Savannah Siew

Personal information
- Nationality: Singapore
- Born: Siew Kiah Hui 18 June 1996 (age 30) Singapore

Sailing career
- Sport: Sailing

Medal record
Women's sailing
Representing Singapore
420 World Championships
| Gold medal – first place | 2012 Austria U16 | 420 |
| Gold medal – first place | 2012 Austria U18 | 420 |
| Gold medal – first place | 2014 Germany U18 | 420 |
| Silver medal – second place | 2013 Spain | 420 |
| Silver medal – second place | 2013 Spain U18 | 420 |
| Silver medal – second place | 2014 Germany | 420 |
Asian Games
| Gold medal – first place | 2014 Incheon | 420 |
Southeast Asian Games
| Gold medal – first place | 2013 Myanmar | 420 |

= Savannah Siew =

Singaporean sailor

Siew Kiah Hui (born 18 June 1996), known as Savannah Siew, is a Singaporean sailor.

As the daughter of former national sailor, Siew Shaw Her, Siew followed in her father's footsteps and started learning sailing at the age of 7.

Siew tasted her first success in 2012 at the 420 World Championships, winning gold medals at both the U16 and U18 categories. However, she missed getting a medal at the Open category, coming in at 4th.

In 2013, Siew won a silver medal in both the Open category and U18 category at the 420 World Championships. She won the silver medal again in the Open category and the gold medal in the U18 category in 2014.

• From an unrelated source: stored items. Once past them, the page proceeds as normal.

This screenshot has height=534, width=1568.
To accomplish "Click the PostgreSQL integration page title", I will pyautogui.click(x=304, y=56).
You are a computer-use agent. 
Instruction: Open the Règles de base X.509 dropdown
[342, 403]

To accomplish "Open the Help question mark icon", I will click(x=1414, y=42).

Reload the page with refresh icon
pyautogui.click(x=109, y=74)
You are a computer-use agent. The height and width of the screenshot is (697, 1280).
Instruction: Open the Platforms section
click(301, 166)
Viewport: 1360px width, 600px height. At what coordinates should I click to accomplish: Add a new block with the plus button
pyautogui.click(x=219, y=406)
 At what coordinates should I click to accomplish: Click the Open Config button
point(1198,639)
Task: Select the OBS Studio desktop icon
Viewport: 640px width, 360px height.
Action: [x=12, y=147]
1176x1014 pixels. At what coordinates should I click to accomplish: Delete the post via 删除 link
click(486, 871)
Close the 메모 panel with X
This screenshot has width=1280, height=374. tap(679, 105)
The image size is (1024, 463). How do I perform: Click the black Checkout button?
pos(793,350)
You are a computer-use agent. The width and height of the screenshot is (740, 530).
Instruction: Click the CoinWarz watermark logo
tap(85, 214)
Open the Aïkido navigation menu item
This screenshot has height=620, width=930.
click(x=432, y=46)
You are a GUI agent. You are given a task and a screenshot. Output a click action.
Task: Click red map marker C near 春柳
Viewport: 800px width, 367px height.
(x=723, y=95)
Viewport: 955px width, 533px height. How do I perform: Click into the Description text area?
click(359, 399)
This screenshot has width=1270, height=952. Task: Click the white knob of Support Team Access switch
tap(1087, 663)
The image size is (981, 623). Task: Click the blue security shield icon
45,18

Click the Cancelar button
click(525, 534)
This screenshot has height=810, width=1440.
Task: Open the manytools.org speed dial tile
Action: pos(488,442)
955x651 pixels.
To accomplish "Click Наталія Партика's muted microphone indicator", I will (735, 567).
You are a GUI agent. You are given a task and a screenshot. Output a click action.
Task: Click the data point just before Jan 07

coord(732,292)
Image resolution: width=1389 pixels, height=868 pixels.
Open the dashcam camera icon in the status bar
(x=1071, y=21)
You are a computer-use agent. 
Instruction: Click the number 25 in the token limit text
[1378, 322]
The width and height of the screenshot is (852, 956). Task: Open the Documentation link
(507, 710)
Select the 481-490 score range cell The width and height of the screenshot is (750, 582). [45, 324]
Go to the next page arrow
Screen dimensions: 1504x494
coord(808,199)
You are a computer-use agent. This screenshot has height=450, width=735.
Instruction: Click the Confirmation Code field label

Siew went on to win the gold medal in the 420 class at the 2013 Southeast Asian Games held at Myanmar.

Siew's success continued at the Incheon Asian Games 2014 where she won a gold medal on the 420 class with Kimberly Lim. However, after the 2014 Asian Games, Siew separated from her sailing crew, Lim, and changed to the 470 class while Lim to the 49er FX.

Siew subsequently competed in the 470 class in the 2015 Southeast Asian Games. She came in third during the competition but was not awarded the bronze medal as there were only three teams for the race.